Selain itu, Puan menambahkan, data lain menunjukkan bahwa kapasitas harian tes PCR masih belum mencapai target yang ditetapkan presiden, yaitu masih 5.000 spesimen per hari atau masih separuh dari target 10 ribu spesimen per hari. Oleh karena itu, dirinya menilai sangat penting agar keputusan untuk dilakukan atau tidaknya relaksasi terhadap PSBB dibuat atau didasarkan pada data yang lengkap, yang dianalisis secara cermat.
"Sebab, kita tidak ingin terjadi peningkatan tingkat kasus infeksi baru. Karena itu, pemerintah perlu melakukan simulasi relaksasi untuk melihat dampak yang ditimbulkannya," ujarnya.
Mantan menko PMK itu menuturkan, pelonggaran PSBB tersebut bukan soal memilih mana yang diprioritaskan antara ekonomi dan kesehatan, melainkan mencari keseimbangan bagaimana kedua roda itu tetap bergerak seiringan di tengah pandemi Covid-19. Kendati demikian, Puan berharap apa pun kebijakan yang nantinya diputuskan, pemerintah harus menyosialisasikannya ke masyarakat secara utuh disertai pelaksanaan yang terkoordinasi sehingga tidak akan muncul kebingungan-kebingungan di masyarakat.

## Data Latihan
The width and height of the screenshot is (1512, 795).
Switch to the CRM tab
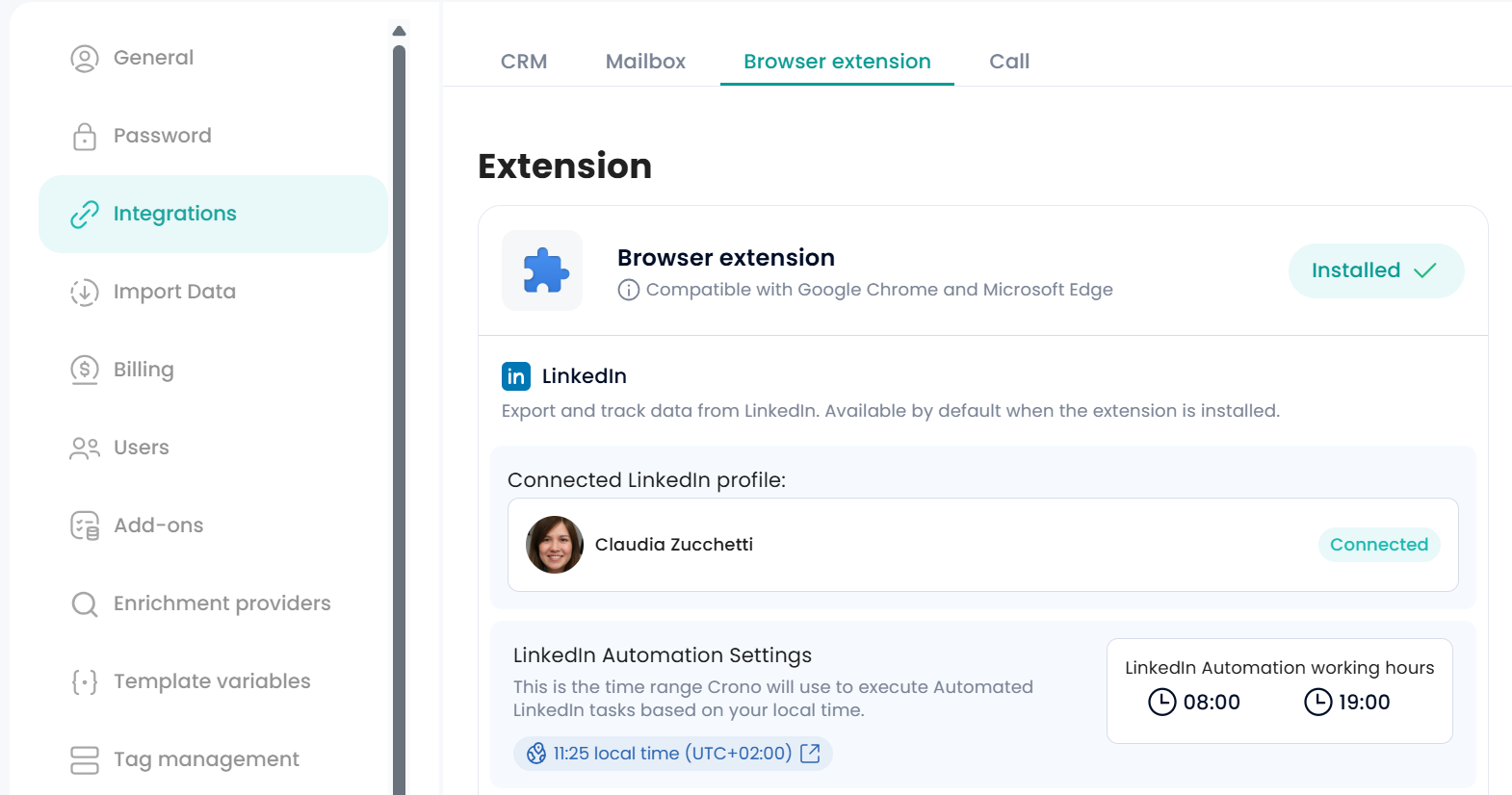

## Latihan 1
Menurut bacaan tentang relaksasi PSBB, berapa kapasitas harian tes PCR saat ini?
## Latihan 2
Sebutkan semua hal yang menurut Puan dalam bacaan tentang relaksasi PSBB perlu ada saat keputusan relaksasi PSBB dibuat dan dijalankan.
## Latihan 3
Teruskan bacaan tentang relaksasi PSBB, mulai setelah kalimat terakhirnya.

## Jawaban yang Diharapkan 1
5.000 spesimen per hari, atau separuh dari target 10 ribu spesimen per hari.

## Jawaban yang Diharapkan 2
- Keputusan didasarkan pada data yang lengkap dan dianalisis secara cermat.
- Pemerintah melakukan simulasi relaksasi untuk melihat dampaknya.
- Kebijakan disosialisasikan ke masyarakat secara utuh.
- Pelaksanaan kebijakan terkoordinasi.

## Jawaban yang Diharapkan 3
Selain itu, perlu adanya kedisiplinan, solidaritas, empati, dan konsistensi dari masyarakat dalam menanggulangi pandemi Covid-19. "Hal ini dikarenakan penyelesaian pandemi ini merupakan tugas bersama dan butuh gotong royong bersama untuk menyelesaikannya," ucapnya.
Presiden Joko Widodo (Jokowi) hari ini menegaskan, pemerintah belum akan melonggarkan kebijakan PSBB saat ini. Karena itu, ia meminta agar hal ini disampaikan ke masyarakat sehingga tetap disiplin menjalani protokol kesehatan.
“Saya ingin tegaskan bahwa belum ada kebijakan pelonggaran PSBB. Karena jangan muncul nanti keliru ditangkap masyarakat bahwa pemerintah sudah mulai melonggarkan PSBB, belum. Jadi, belum ada kebijakan pelonggaran PSBB,” kata Jokowi saat membuka rapat terbatas percepatan penanganan pandemi Covid-19, di Istana Merdeka, Senin (18/5).
Namun, pemerintah saat ini tengah menyiapkan skenario pelonggaran PSBB. Skenario ini baru akan diputuskan setelah mempertimbangkan berbagai data dan fakta perkembangan corona di lapangan.
“Karena kita harus hati-hati, jangan keliru kita memutuskan,” ucap dia.
Kebijakan membolehkan warga di bawah 45 tahun disampaikan oleh Ketua Gugus Tugas Percepatan Penanganan Covid-19 Doni Monardo pada Senin (11/5) pekan lalu. Namun, pada Selasa (12/5) Doni memberikan klarifikasi.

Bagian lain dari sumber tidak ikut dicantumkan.